A Sub-Picosecond Hybrid DLL for Large-Scale Phased Array Synchronization

Matan Gal-Katziri and Ali Hajimiri
Department of Electrical Engineering
California Institute of Technology
Pasadena, CA 91125, USA
Email: mgal@caltech.edu

Abstract—A large-scale timing synchronization scheme for scalable phased arrays is presented. This approach utilizes a DLL co-designed with a subsequent 2.5GHz PLL. The DLL employs a low noise, fine/coarse delay tuning to reduce the in-band rms jitter to 323fs, an order of magnitude improvement over previous works at similar frequencies. The DLL was fabricated in a 65nm bulk CMOS process and was characterized from 27MHz to 270MHz. It consumes up to 3.3mW from a 1V power supply and has a small footprint of 0.036mm$^2$.

Keywords—CMOS integrated circuits, phased-arrays, radio frequency, tracking loops, delay-lines, phase locked loops, phase noise.

I. INTRODUCTION

Phased arrays are extensively used in radar, sensing, and communication systems due to their electronic beam steering capabilities combined with the added directivity and enhanced SNR/SIR which scale with number of array elements [1]. Example applications are 5G networks, which are currently targeting hundreds to thousands of elements, and very large-scale arrays, sometimes referred to as million-element arrays [2]. The practical implementation of such systems necessitates a broad range of architectural and technological innovations, such as scalable structures and highly-integrated silicon-based RFICs [2-5]. In this scalable array transceiver architecture, a single low-frequency reference clock is distributed to identical blocks (tiles), where high-frequency signals are synthesized (often using an integrated PLL-based frequency synthesizer) and used for coherent RF signal generation and reception in concert with the other array elements, as shown in Fig. 1.

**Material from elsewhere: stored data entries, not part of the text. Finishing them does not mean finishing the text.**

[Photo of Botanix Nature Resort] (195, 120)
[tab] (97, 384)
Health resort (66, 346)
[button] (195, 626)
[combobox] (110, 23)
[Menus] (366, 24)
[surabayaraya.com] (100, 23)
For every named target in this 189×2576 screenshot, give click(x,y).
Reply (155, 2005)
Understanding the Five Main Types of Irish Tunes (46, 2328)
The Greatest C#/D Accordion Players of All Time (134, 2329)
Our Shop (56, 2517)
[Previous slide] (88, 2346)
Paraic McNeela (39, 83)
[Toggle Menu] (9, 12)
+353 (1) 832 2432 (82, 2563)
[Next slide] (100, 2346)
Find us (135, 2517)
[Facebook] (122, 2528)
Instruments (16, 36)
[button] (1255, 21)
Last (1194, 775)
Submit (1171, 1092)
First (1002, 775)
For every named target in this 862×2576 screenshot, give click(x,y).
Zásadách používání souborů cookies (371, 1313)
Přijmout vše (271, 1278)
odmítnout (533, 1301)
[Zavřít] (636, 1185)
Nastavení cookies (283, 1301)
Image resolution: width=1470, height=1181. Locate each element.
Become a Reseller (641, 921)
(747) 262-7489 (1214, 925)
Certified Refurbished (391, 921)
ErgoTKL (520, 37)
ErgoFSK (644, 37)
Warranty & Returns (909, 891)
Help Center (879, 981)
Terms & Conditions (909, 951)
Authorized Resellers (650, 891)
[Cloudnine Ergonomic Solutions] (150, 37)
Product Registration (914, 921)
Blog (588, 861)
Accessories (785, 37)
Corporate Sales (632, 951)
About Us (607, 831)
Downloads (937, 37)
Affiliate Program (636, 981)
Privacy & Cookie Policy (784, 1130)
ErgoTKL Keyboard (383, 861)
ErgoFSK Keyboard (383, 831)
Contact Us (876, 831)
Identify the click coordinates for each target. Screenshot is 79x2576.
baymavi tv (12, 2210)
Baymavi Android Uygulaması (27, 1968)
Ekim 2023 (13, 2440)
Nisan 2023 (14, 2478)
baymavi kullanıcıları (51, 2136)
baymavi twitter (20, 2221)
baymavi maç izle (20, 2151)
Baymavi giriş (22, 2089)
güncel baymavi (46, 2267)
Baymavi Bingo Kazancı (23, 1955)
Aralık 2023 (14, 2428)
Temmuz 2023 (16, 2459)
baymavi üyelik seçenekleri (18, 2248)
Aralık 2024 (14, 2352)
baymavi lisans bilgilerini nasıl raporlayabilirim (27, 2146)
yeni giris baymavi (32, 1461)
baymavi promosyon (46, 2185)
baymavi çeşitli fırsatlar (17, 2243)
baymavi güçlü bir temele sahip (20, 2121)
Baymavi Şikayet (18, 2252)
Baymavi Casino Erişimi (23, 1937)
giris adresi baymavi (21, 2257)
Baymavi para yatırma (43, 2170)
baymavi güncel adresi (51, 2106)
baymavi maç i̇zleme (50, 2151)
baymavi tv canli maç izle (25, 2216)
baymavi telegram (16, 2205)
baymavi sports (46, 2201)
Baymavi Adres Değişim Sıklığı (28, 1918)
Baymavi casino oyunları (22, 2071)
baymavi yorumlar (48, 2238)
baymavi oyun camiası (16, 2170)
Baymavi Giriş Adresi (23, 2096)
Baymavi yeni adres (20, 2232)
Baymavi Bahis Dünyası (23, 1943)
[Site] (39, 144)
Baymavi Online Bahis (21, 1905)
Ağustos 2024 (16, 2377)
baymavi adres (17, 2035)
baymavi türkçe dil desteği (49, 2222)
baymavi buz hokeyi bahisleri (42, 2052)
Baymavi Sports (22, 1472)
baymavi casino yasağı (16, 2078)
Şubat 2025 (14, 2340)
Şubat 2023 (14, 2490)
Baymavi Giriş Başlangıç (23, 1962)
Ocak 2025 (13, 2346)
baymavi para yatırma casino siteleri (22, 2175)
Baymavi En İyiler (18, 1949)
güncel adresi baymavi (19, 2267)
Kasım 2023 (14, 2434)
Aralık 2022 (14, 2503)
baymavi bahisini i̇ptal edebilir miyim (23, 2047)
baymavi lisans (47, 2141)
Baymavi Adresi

Fig. 1. Clock distribution to CMOS driven phased array

One major challenge with this architecture is maintaining the timing accuracy of the reference signal in the distribution process. A central star or H-tree distribution is impractical in the case of a large scale array as the number of traces and the electrical load of all the driven elements become prohibitively large. On the other hand, sequential buffering of the reference suffers from large accumulated timing deviations due to variations in the supply, temperature, and the driven load. These challenges can be mitigated utilizing a delay-locked loop (DLL) in the repeater buffer. While fundamentally sound, this approach presents new challenges since the low reference frequency, usually a few tens of MHz, necessitates a relatively large delay which can lead to unacceptable timing jitter. We propose a hybrid DLL architecture that utilizes several noise reduction techniques as well as a novel semi-digital loop control scheme with a single phase detection path. Moreover, the co-design of the DLL with the subsequent PLL-based synthesizer is exploited to further reduce the overall timing jitter by proper alignment of the two phase noise transfer functions; one loop provides rejection over the frequencies where the other has a large noise contribution. This approach opens the design space, leading to superior overall performance.

II. HYBRID DLL

In a DLL, the output signal must practically be delayed by at least half a clock period compared to the reference in order to correct both negative and positive timing errors. A standard implementation does so with a single continuous delay line, which is usually the main noise contributor due to the large delay range it needs to cover. A hybrid DLL can solve this problem by using two different sets of delay elements, as shown in Fig. 2. A digitally controlled delay line (DCDL) composed of low-noise fixed-delay elements is used for coarse delay tuning, while a short, continuously variable delay line (VDL) is used to fine tune within the digital segments.

In order to achieve delay lock, we use an analog DLL architecture and continuously monitor its charge pump (CP) output control voltage (Vc) to adjust the required DCDL value.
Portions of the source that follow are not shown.